O conflito Cuba-EUA continua sem solução porque o conflito global Norte-Sul, ao qual pertence, também permanece sem solução. As potências mundiais neocoloniais ignoraram a adoção pela Assembleia Geral da ONU da Nova Ordem Econômica Internacional. Movendo-se na direção oposta, impuseram políticas econômicas neoliberais às neocolonias do mundo; e, posteriormente, com a expansão de uma nova forma de terrorismo como pretexto, lançaram guerras de agressão no Oriente Médio.

Assim como a Cuba revolucionária persistiu em seu caminho soberano, os governos do Terceiro Mundo persistiram em sua proposta de uma nova ordem econômica internacional.
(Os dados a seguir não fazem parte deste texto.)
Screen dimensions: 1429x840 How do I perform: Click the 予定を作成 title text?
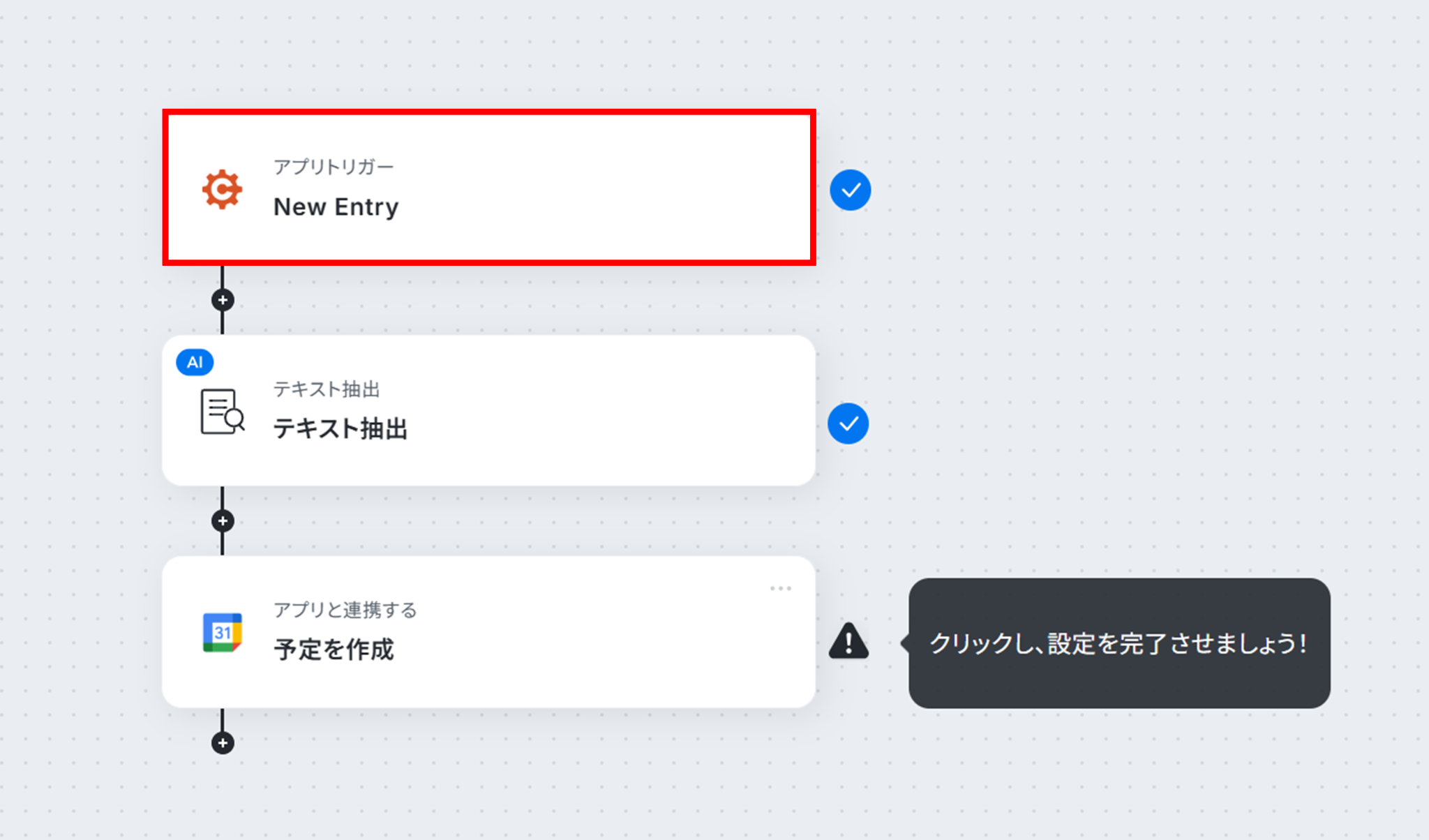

A persistência do projeto do Terceiro Mundo é evidente na evolução do Movimento dos Não-Alinhados, que cresceu para 120 países-membros hoje. O Movimento foi sequestrado pelos apologistas do neoliberalismo de 1982 a 2006, mas desde 2006, quando Cuba assumiu a presidência pela segunda vez, o Movimento retomou os princípios do período de 1955 a 1982. Ao mesmo tempo, durante os últimos vinte anos a América Latina e o Caribe desenvolveram associações regionais, pondo em prática o chamado de Bandung pela unidade e pela cooperação econômica. Essas associações regionais e os governos progressistas da região vêm desenvolvendo cooperação econômica e alianças políticas com a China, a Rússia, o Vietnã e o Irã, cujos líderes invocam o discurso e o espírito de Bandung.

No contexto da crise estrutural sustentada do sistema mundial e do relativo declínio econômico dos Estados Unidos, as políticas imperialistas norte-americanas em relação à América Latina não são mais viáveis. A política de agressão de Trump para a Venezuela, Cuba e Nicarágua tem ainda menos possibilidades, na medida em que maior militarismo e agressividade econômica aceleram o declínio econômico e comercial dos EUA, e exacerbam as contradições estruturais do sistema mundial. Um sistema mundial baseado na cooperação e no comércio mutuamente benéfico, persistentemente proposto pelos povos neocolonizados, é o caminho necessário para a humanidade.